Um, so I'm going to talk a little bit about some of the lessons we learned about context management and uh, escaping the context window. So who am I? I'm Salian. I am the head of product at Arise. I have a technical background.
I started out in data science and now I build products for teams. Um, I'm hands-on. I'm a core contributor of Alex. I'm not only a PM, but I also function a little bit as a part-time AI engineer as well. So I know the pain of building these products firsthand, and it is not easy to build a successful agent. Uh, my job today really is to turn those pains into tools that may actually help AIG and AIPMs.
I'm going to talk a little bit about Alex. I don't want to spend a lot of time on Alex. If you want to know more about what we built, come find me in the booth downstairs. I'll give you a demo.
But basically, what Alex is is an AI harness. It's here to help you build your AI applications. We have advanced planning, 40 plus skills built into it, core workflows across prompt engineering like prop optimization, data gen, data augmentation, annotations, etc. Uh that's just a screenshot from our product, but yeah, come find me if you'd like a demo.
For today's talk, I'm going to talk a little bit about the problem of context engineering, context management, tell you a little bit about a vicious loop that we got stuck in, how we escaped that loop, and then how long conversations can break agents, a little bit about what we learned about sub agents, and then I'll tell you a little bit about what we're still working on because we certainly haven't figured everything out. So, the problem I think like mid last year, this term context engineering started to become more and more popular. This is an X from Andre Kaparthy about plus one in context engineering over prompt engineering. I think very early on everybody was really really focused on the prompts. But we started to realize that the context is what really made an agent fail or succeed. Um and so the stack has really changed. We're no longer really focused just on the prompts. We're focused on the new engineering problem which is context. So my little perspective is the best context strategy is one that lets your agents remember what it needs to um and forget what it doesn't. We got a little bit of thing. And so we're going to talk a little bit about how you do that. But first, let's talk about why context management even matters. So I think a lot of folks think um like context management is just like what fits in the window. But context engineering is really choosing strategically what the model sees. It's really important that you think about what the data is that is most important and not just think about, oh, I only have x amount of tokens. Let's shove as much as I can in there and see how it does. So it's not just saying under that token limit. It's being strategic about it. And that's why it really matters.

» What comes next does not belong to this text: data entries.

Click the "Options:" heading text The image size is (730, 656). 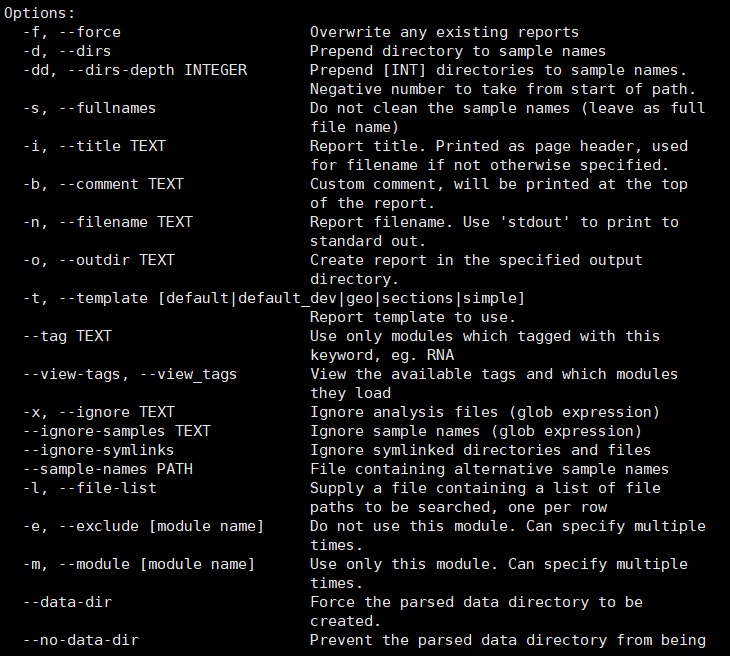(39, 13)
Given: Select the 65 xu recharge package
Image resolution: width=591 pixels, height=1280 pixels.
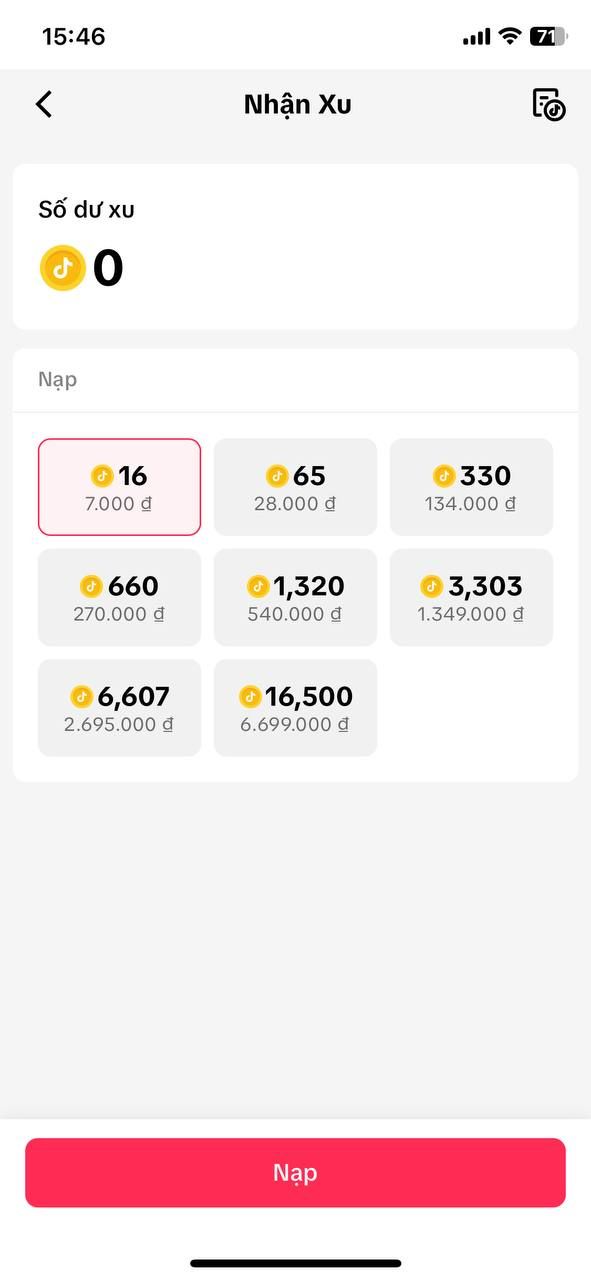Looking at the screenshot, I should coord(295,487).
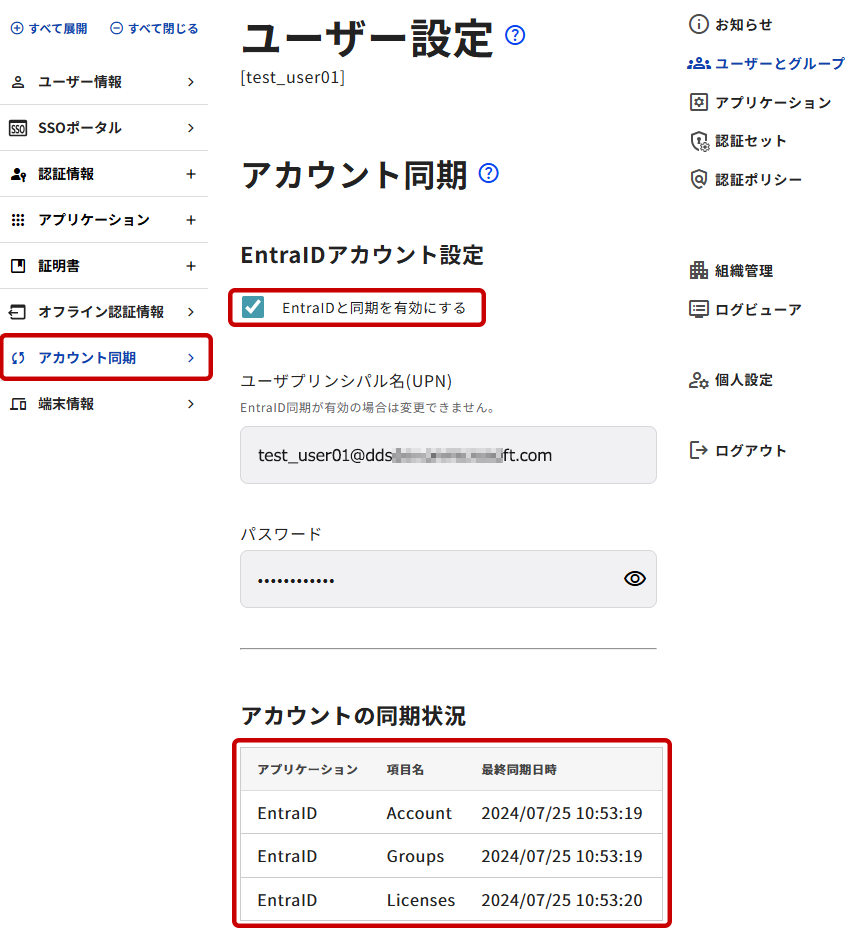Click the help icon beside ユーザー設定 title
This screenshot has height=931, width=845.
point(515,35)
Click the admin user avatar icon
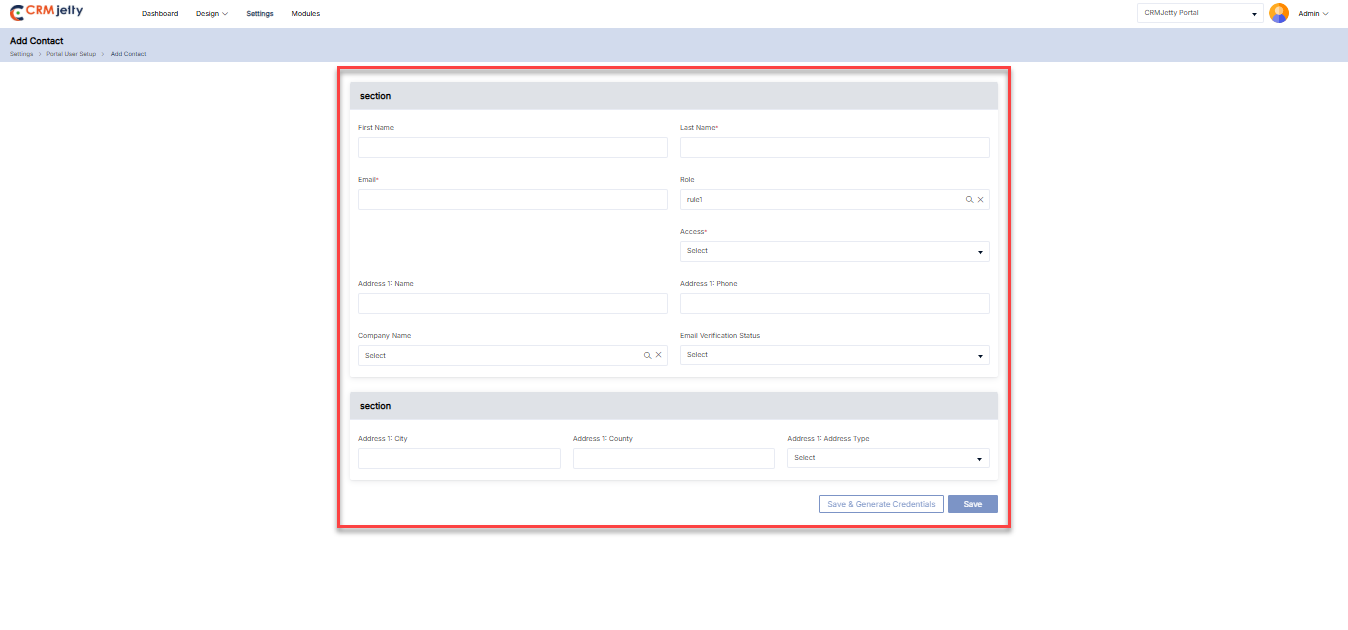Screen dimensions: 1348x630 pyautogui.click(x=1278, y=13)
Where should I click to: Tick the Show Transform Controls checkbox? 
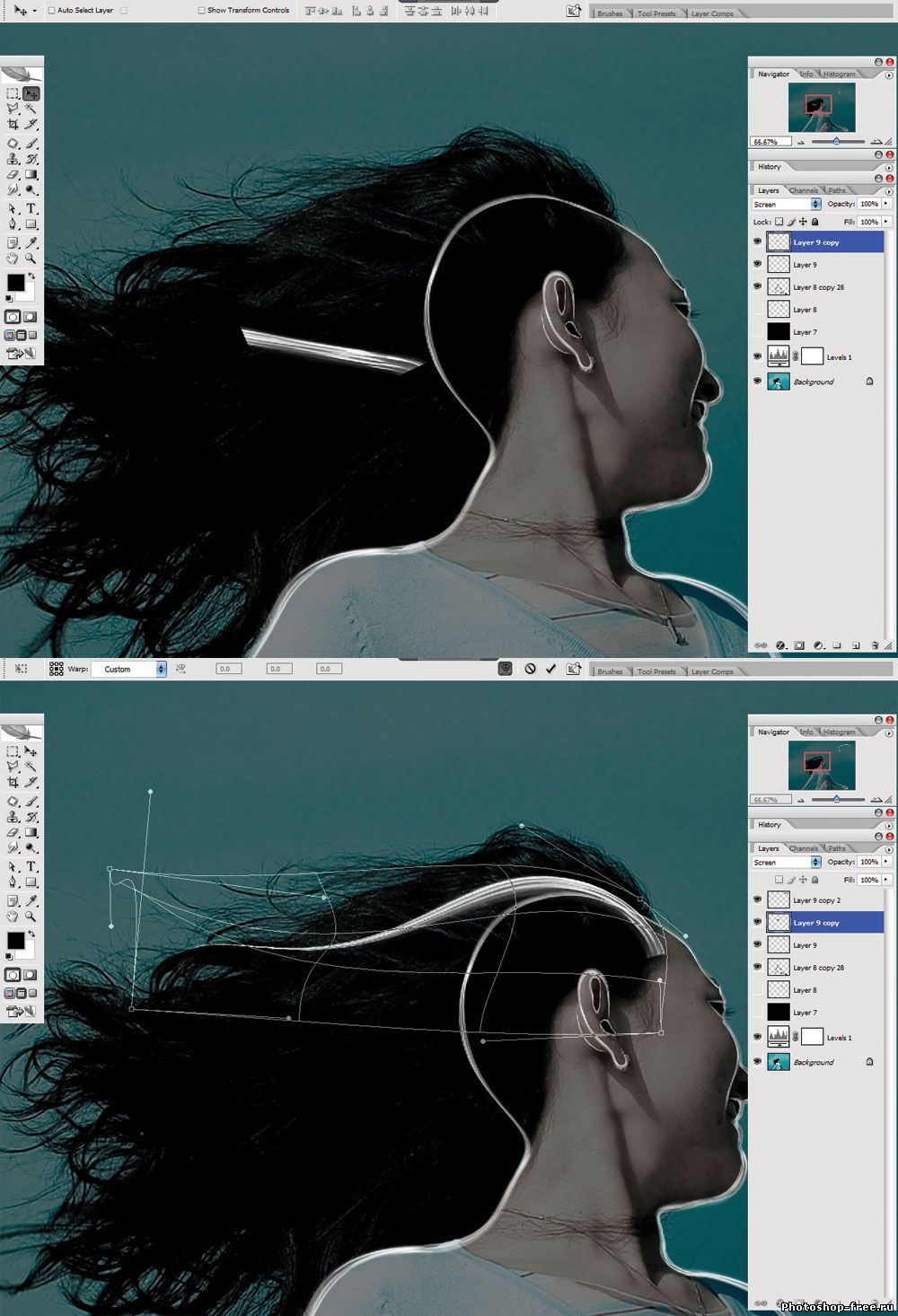click(202, 11)
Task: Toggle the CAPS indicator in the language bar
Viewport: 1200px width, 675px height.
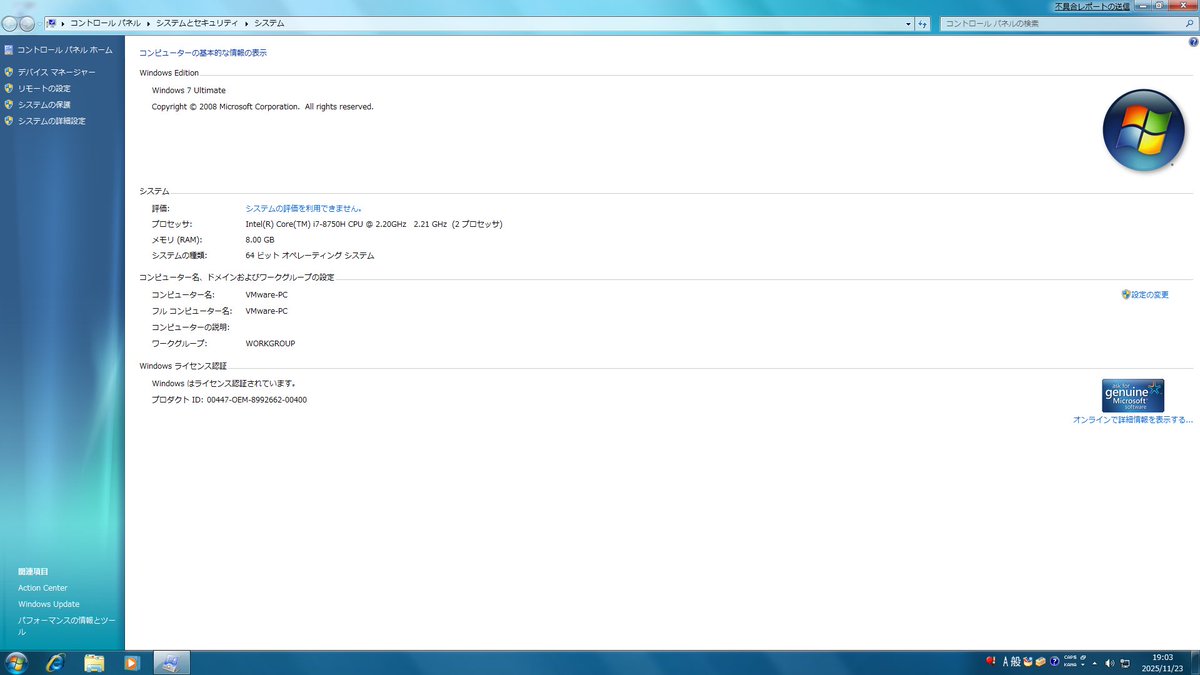Action: pos(1070,657)
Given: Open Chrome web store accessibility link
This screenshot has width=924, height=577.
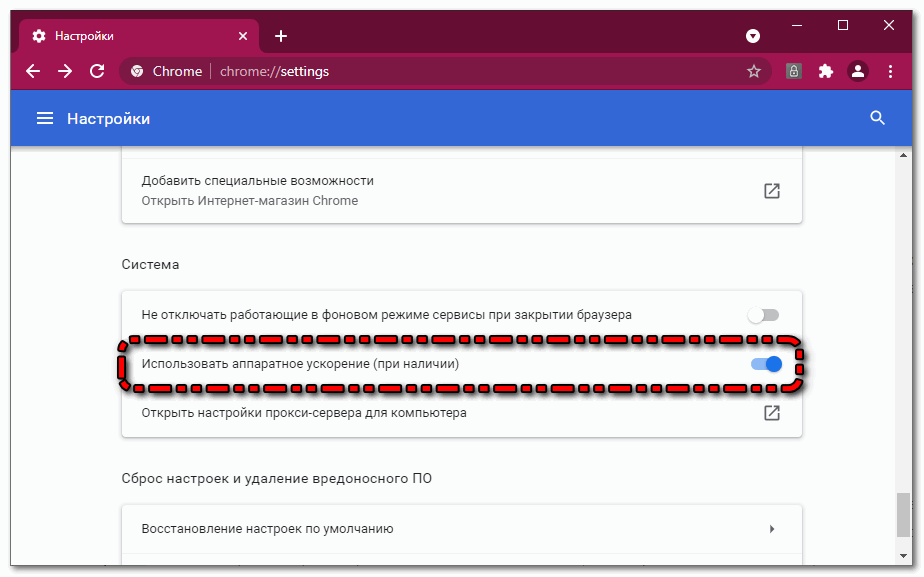Looking at the screenshot, I should [771, 190].
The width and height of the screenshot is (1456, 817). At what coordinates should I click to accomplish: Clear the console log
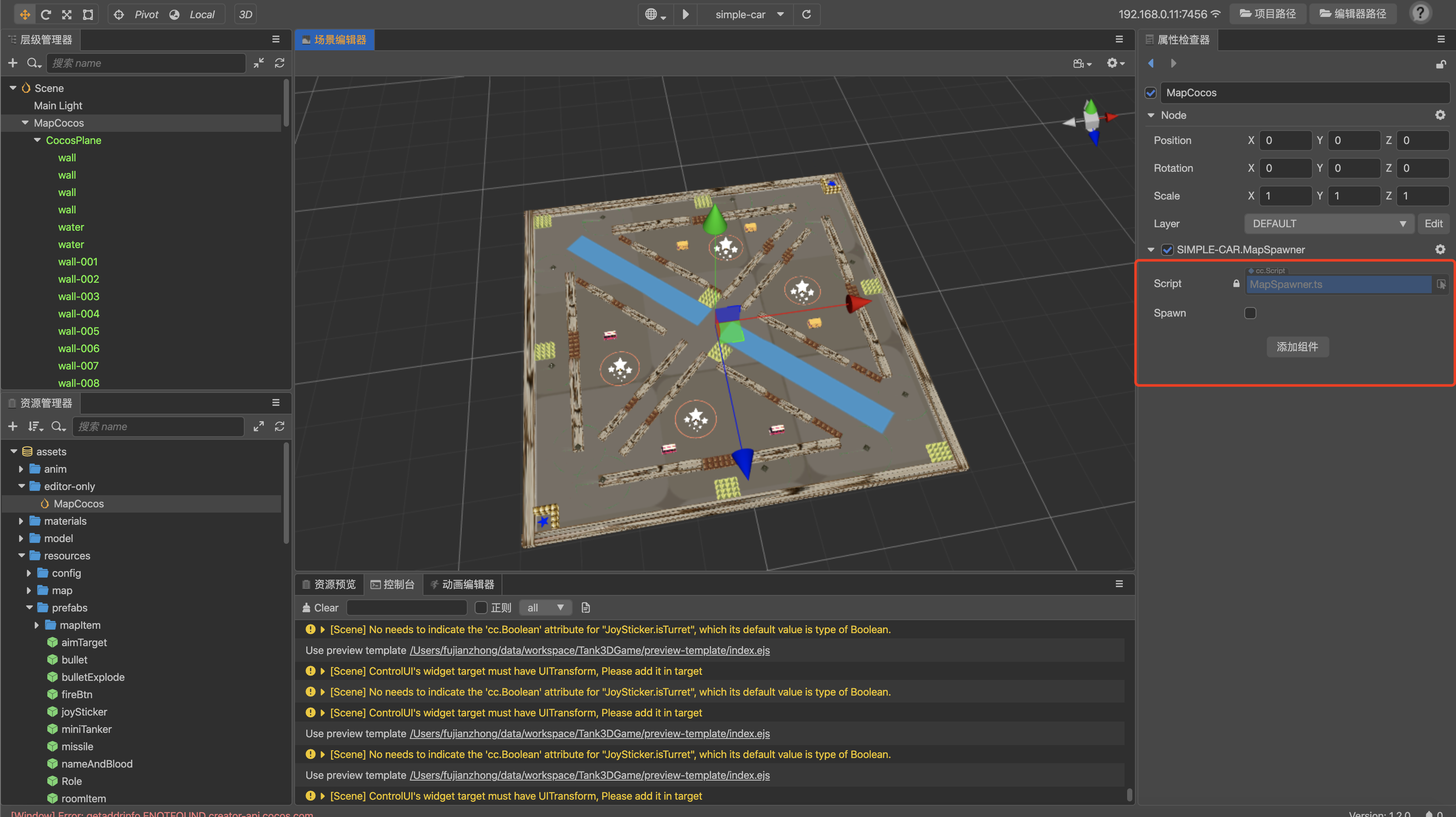(320, 608)
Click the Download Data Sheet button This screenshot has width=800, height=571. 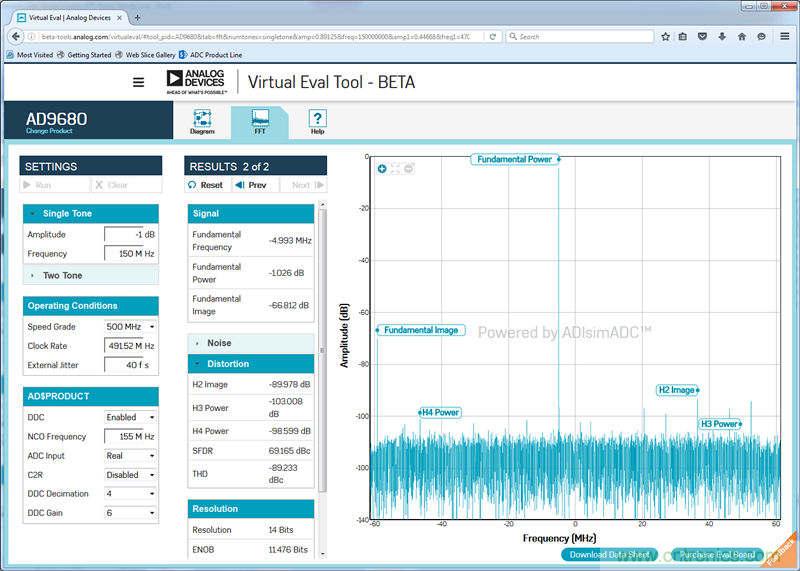pyautogui.click(x=610, y=555)

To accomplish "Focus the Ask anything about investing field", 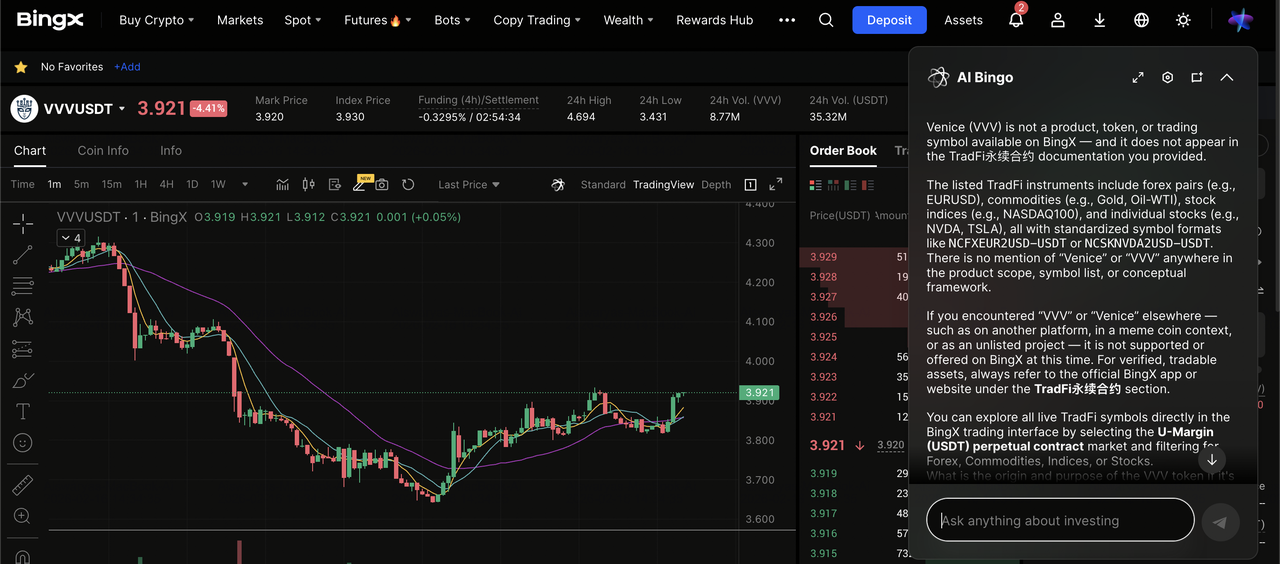I will point(1060,520).
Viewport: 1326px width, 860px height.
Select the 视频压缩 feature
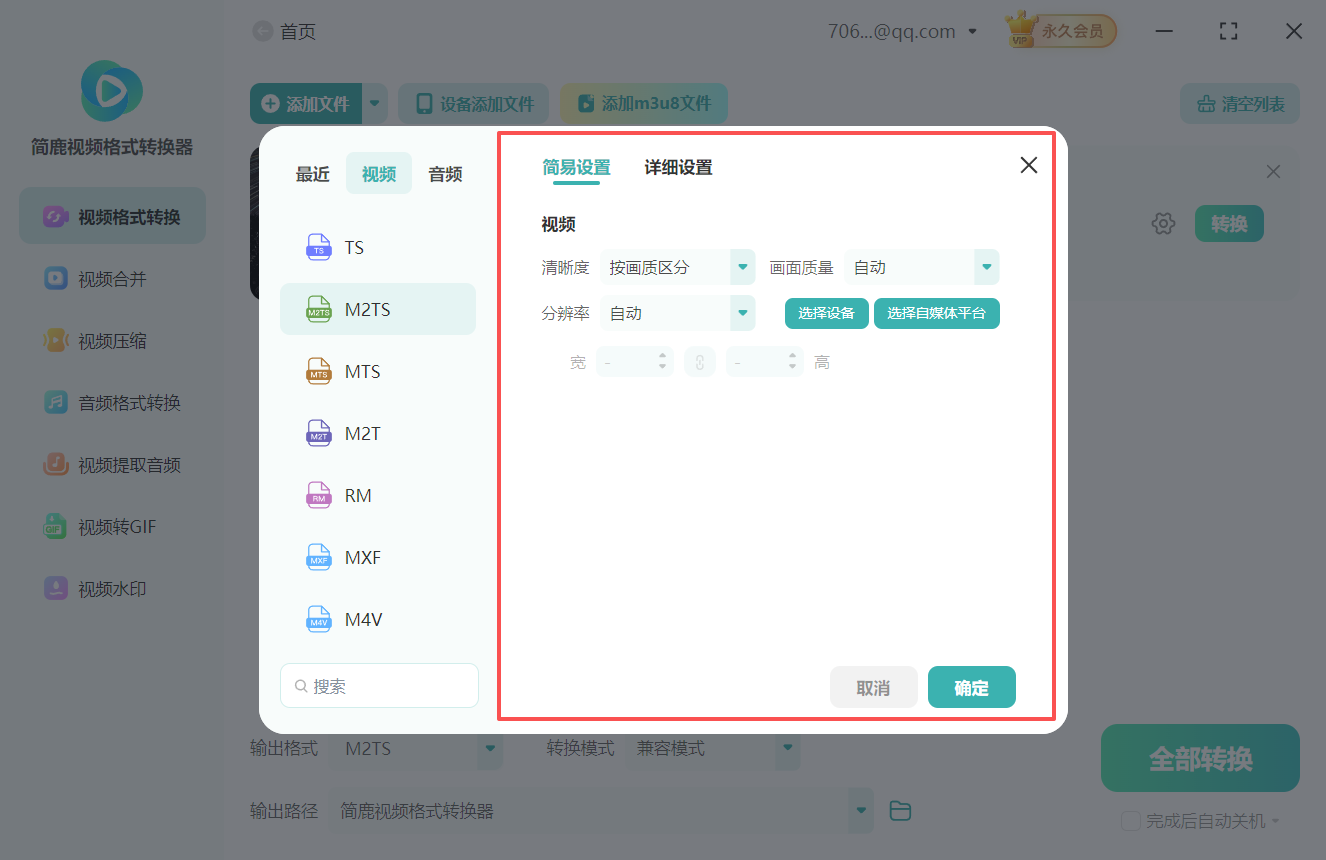[112, 340]
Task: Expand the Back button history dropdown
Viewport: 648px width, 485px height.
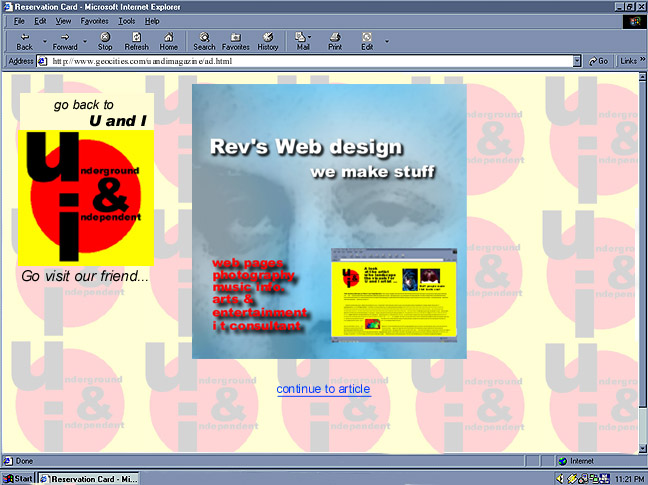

All these different applications, a lot of times it's running on top of your context. And so what you choose to let the model see really matters. It can make or break the experience there. And so our reality with Alex is Alex is built on on top of Arise, which is our observability platform. So we have to deal with all of the traces that come with AI agents. And so we have one trace, we are getting, you know, the input from the user. There's prompts.
There's all of this metadata. Then the user is interacting with Alex. And so it becomes really large. And that's just when we're talking about one trace. But what happens when they want to see patterns across all of their traces?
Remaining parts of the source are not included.